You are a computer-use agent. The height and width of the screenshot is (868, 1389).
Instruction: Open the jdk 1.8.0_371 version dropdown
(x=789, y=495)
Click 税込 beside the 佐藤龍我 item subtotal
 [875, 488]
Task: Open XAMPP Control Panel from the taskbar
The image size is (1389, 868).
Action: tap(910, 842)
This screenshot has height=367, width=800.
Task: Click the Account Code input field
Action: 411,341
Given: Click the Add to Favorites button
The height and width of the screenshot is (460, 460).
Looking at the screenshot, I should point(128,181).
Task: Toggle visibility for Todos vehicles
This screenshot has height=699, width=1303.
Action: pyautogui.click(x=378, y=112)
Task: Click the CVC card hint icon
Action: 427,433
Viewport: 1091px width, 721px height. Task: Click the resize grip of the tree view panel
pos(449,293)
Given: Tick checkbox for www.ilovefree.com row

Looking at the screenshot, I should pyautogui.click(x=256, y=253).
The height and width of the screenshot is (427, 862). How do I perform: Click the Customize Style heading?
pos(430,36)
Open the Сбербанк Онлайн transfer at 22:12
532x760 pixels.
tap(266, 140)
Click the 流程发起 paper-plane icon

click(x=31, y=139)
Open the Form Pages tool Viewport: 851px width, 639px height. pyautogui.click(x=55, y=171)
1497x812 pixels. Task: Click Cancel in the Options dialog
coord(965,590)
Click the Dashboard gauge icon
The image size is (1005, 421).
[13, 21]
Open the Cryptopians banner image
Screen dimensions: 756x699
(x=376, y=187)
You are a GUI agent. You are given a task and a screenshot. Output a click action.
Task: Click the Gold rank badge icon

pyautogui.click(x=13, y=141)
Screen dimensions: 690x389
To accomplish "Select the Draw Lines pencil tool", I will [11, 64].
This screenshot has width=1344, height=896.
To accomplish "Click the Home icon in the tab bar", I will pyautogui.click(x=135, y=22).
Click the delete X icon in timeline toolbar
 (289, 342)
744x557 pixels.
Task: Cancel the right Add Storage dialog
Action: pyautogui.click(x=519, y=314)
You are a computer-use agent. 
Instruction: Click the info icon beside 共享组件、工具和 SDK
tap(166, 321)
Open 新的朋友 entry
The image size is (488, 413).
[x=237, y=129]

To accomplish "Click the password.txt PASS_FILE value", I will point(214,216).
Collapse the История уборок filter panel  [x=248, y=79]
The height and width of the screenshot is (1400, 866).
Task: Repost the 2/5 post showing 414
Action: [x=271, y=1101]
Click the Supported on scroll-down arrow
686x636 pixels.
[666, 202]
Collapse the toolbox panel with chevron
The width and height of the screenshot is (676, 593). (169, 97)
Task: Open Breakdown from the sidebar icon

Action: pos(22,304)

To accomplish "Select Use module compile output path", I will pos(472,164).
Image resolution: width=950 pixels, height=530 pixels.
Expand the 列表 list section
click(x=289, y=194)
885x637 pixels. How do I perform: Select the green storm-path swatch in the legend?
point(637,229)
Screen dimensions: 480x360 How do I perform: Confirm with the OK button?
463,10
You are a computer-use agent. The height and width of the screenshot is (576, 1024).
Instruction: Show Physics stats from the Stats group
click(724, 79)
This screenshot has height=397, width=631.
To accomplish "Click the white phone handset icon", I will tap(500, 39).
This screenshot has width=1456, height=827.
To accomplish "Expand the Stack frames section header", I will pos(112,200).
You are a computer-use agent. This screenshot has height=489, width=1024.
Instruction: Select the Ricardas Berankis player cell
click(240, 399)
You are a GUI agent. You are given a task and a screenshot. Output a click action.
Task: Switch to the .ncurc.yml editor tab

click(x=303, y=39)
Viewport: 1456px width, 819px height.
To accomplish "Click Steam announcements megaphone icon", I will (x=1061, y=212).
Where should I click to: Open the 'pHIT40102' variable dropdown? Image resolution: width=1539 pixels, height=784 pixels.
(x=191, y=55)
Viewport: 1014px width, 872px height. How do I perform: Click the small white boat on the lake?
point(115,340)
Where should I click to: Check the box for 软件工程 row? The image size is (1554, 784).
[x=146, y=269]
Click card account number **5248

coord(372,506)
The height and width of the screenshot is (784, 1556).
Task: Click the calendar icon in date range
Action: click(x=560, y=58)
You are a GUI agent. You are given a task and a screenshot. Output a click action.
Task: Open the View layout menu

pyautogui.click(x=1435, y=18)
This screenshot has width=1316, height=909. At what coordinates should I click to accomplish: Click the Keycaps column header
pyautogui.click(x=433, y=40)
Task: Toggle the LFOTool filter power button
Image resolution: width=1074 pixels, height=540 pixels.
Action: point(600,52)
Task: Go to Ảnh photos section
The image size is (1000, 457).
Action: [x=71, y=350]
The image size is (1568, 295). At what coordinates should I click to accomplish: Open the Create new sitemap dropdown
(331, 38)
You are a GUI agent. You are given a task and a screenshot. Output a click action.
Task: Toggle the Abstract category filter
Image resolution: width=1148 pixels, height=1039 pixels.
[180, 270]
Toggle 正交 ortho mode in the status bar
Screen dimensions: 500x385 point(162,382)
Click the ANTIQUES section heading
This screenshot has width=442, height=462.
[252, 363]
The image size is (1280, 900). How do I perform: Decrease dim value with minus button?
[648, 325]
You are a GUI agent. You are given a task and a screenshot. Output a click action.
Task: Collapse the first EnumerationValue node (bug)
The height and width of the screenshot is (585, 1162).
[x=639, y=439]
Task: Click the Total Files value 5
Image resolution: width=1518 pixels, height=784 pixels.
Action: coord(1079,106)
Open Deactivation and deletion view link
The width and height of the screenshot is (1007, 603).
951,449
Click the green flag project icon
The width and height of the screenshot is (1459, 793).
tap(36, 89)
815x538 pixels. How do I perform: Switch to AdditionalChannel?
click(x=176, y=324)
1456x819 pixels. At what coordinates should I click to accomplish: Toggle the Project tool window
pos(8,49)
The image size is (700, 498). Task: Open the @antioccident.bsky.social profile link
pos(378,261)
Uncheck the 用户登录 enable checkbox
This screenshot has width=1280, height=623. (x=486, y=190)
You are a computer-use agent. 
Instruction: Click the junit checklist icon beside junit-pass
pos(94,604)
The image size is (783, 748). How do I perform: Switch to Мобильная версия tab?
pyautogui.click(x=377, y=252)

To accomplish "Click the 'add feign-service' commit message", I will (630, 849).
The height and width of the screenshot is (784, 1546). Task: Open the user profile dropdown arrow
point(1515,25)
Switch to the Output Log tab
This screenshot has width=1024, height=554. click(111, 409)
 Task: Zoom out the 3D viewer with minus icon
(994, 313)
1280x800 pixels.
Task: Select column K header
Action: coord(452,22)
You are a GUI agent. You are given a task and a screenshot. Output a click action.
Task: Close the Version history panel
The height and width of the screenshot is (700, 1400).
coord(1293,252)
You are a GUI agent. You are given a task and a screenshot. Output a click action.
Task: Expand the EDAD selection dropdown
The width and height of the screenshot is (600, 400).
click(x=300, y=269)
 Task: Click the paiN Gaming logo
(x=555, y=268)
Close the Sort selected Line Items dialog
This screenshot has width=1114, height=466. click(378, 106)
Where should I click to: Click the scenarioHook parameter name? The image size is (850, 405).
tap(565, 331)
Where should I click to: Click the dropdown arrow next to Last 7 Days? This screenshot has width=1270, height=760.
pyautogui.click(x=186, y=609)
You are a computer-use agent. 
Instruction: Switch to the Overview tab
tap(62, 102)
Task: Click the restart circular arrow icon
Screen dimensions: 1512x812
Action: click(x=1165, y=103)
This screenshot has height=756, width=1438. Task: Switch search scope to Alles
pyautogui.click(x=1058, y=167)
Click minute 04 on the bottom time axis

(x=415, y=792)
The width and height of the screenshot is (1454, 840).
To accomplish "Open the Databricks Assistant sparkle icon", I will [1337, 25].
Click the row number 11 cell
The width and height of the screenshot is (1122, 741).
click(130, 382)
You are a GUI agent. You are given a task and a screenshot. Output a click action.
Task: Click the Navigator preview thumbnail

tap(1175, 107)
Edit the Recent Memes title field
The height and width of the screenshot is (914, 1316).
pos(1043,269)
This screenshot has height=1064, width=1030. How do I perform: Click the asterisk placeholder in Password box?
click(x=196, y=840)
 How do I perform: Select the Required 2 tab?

**REQUISITI:**
Puoi riprodurre fedelmente le righe dei record, dall'inizio fino alla riga che contiene "pos(449,293)", inclusa quest'ultima?

**RISULTATO DELL'ESERCIZIO:**
You are a computer-use agent. The height and width of the screenshot is (868, 1389).
Instruction: Open the jdk 1.8.0_371 version dropdown
(x=789, y=495)
Click 税込 beside the 佐藤龍我 item subtotal
 [875, 488]
Task: Open XAMPP Control Panel from the taskbar
The image size is (1389, 868).
Action: tap(910, 842)
This screenshot has height=367, width=800.
Task: Click the Account Code input field
Action: 411,341
Given: Click the Add to Favorites button
The height and width of the screenshot is (460, 460).
Looking at the screenshot, I should point(128,181).
Task: Toggle visibility for Todos vehicles
This screenshot has height=699, width=1303.
Action: pyautogui.click(x=378, y=112)
Task: Click the CVC card hint icon
Action: 427,433
Viewport: 1091px width, 721px height. Task: Click the resize grip of the tree view panel
pos(449,293)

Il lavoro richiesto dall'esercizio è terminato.